> _Given data_

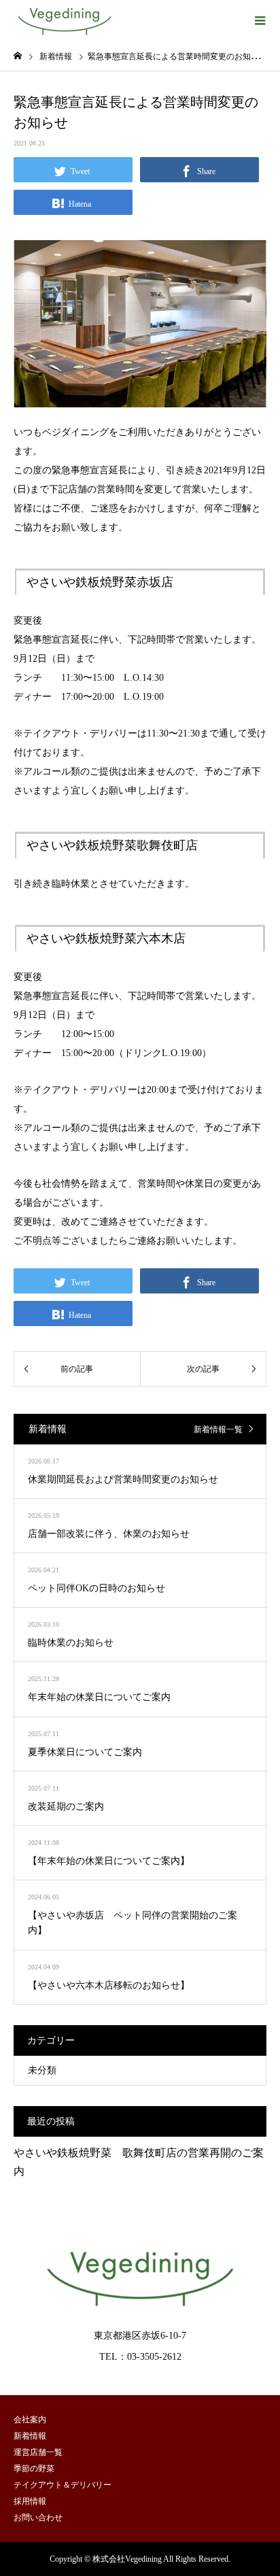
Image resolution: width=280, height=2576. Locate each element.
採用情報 (30, 2501)
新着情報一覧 (218, 1429)
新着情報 (30, 2436)
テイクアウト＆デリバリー (62, 2485)
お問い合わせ (38, 2517)
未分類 (42, 2070)
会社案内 (30, 2419)
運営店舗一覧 (38, 2452)
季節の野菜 (34, 2468)
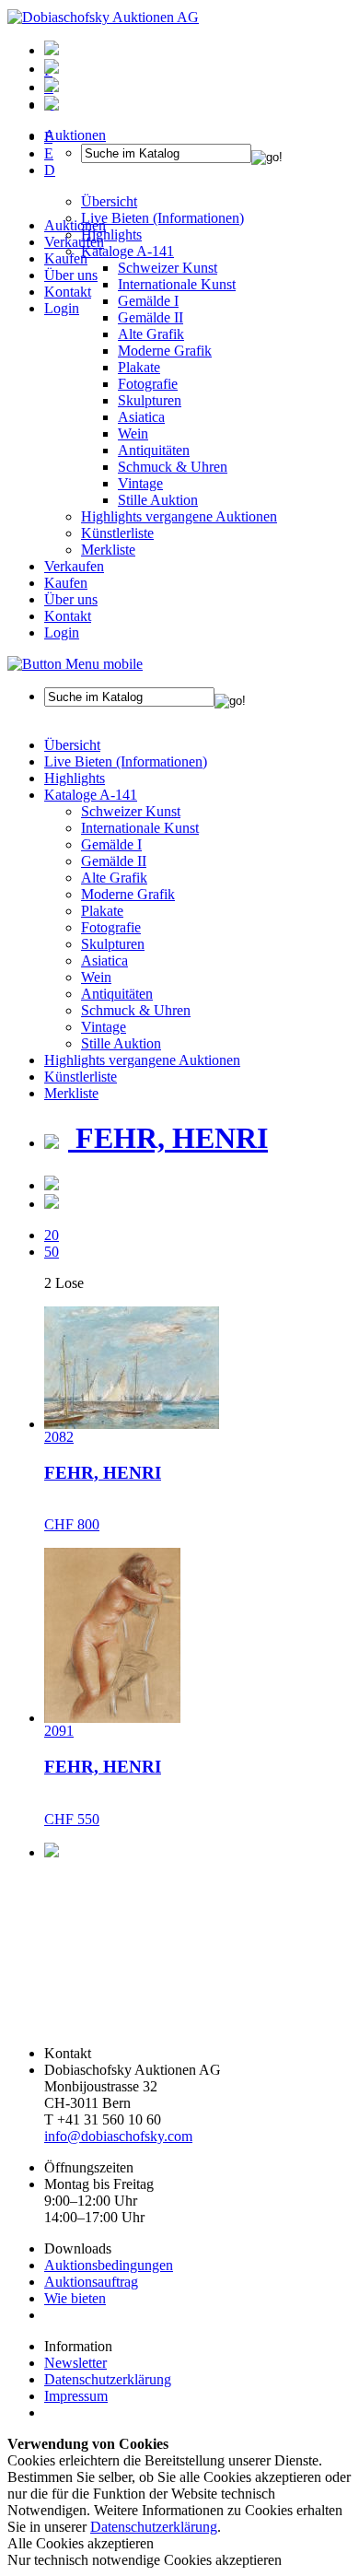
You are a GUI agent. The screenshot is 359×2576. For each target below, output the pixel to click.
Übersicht (72, 745)
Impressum (76, 2396)
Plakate (139, 367)
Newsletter (75, 2363)
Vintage (140, 483)
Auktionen (75, 225)
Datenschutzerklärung (107, 2379)
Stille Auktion (158, 500)
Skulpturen (149, 400)
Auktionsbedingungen (108, 2265)
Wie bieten (75, 2298)
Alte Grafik (151, 334)
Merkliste (108, 549)
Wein (133, 433)
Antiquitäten (154, 450)
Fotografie (148, 384)
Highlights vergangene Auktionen (179, 516)
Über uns (71, 275)
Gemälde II (150, 317)
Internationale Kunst (140, 828)
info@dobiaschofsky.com (118, 2136)
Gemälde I (111, 844)
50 (51, 1251)
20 (51, 1235)
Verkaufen (74, 242)
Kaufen (65, 258)
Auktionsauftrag (91, 2281)
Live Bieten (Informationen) (125, 761)
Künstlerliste (117, 533)
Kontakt (67, 291)
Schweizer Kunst (130, 811)
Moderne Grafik (165, 350)
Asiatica (141, 417)
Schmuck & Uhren (172, 466)
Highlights (74, 778)
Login (61, 308)
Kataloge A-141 (90, 794)
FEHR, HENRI (168, 1137)
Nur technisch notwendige (144, 2560)
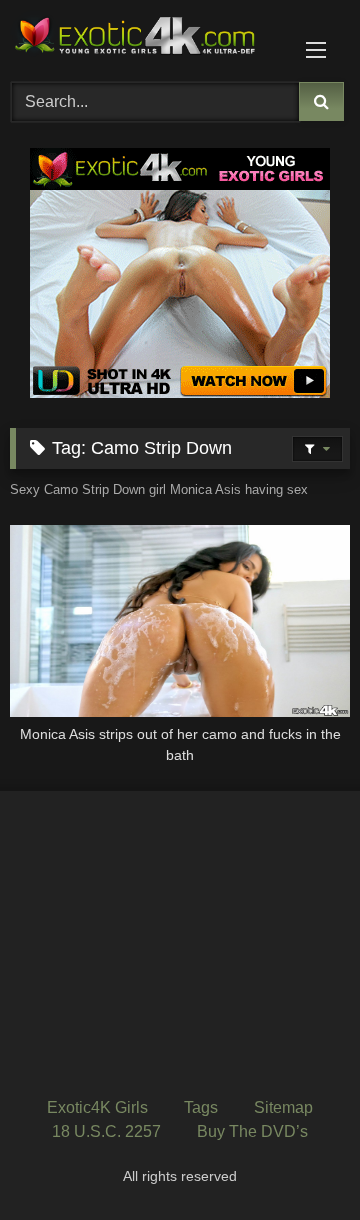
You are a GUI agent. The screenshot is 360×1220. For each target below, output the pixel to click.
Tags (201, 1107)
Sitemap (283, 1107)
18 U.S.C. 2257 (106, 1131)
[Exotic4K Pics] (147, 38)
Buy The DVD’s (252, 1131)
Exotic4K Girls (97, 1107)
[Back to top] (298, 1160)
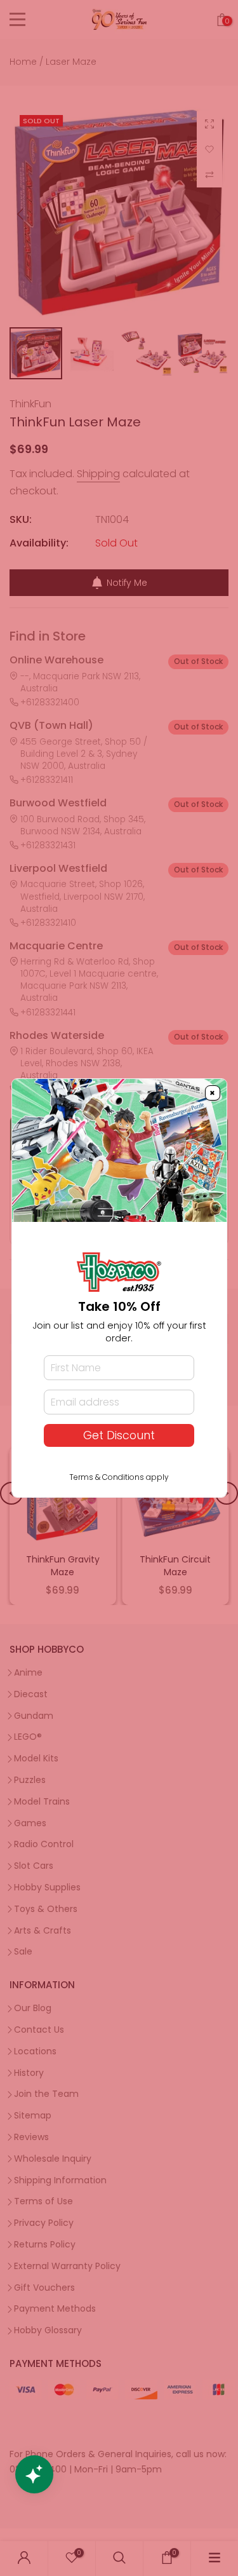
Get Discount (119, 1435)
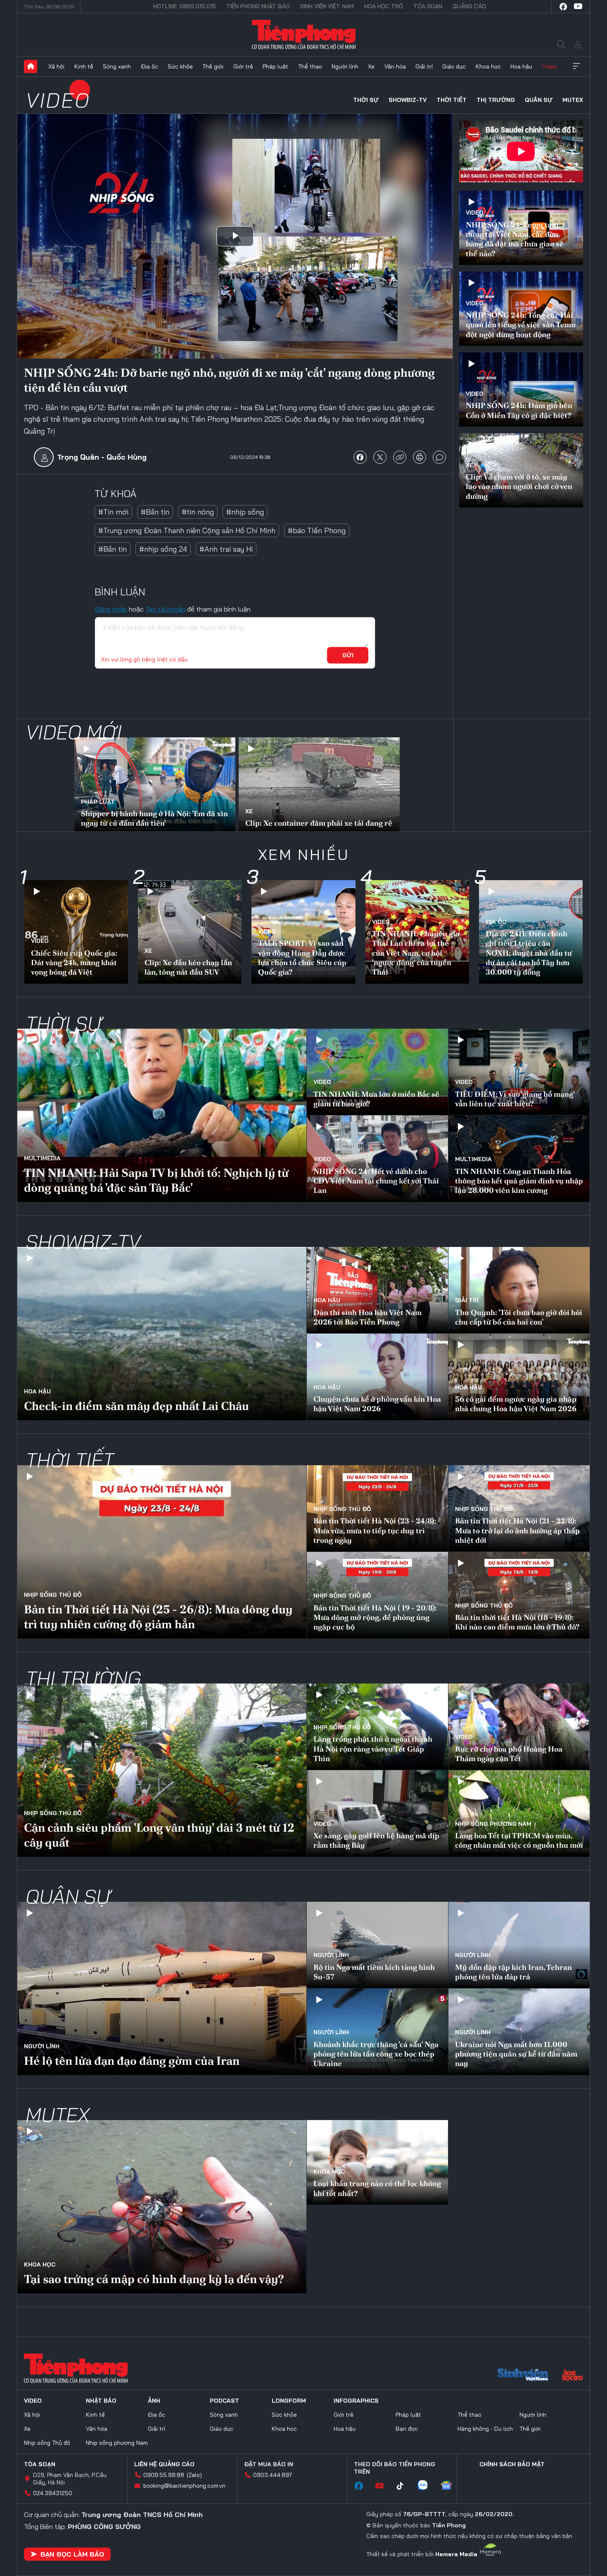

> _Your goal_
Filter the material above down to the lines that hold the word "click".

> _The completed task_
You are a GUI agent. The screenshot is 359×2576. For each target below, output the pixel to click.
You are a GUI agent. The screenshot is 360×1220. For each target below, output the pixel to click.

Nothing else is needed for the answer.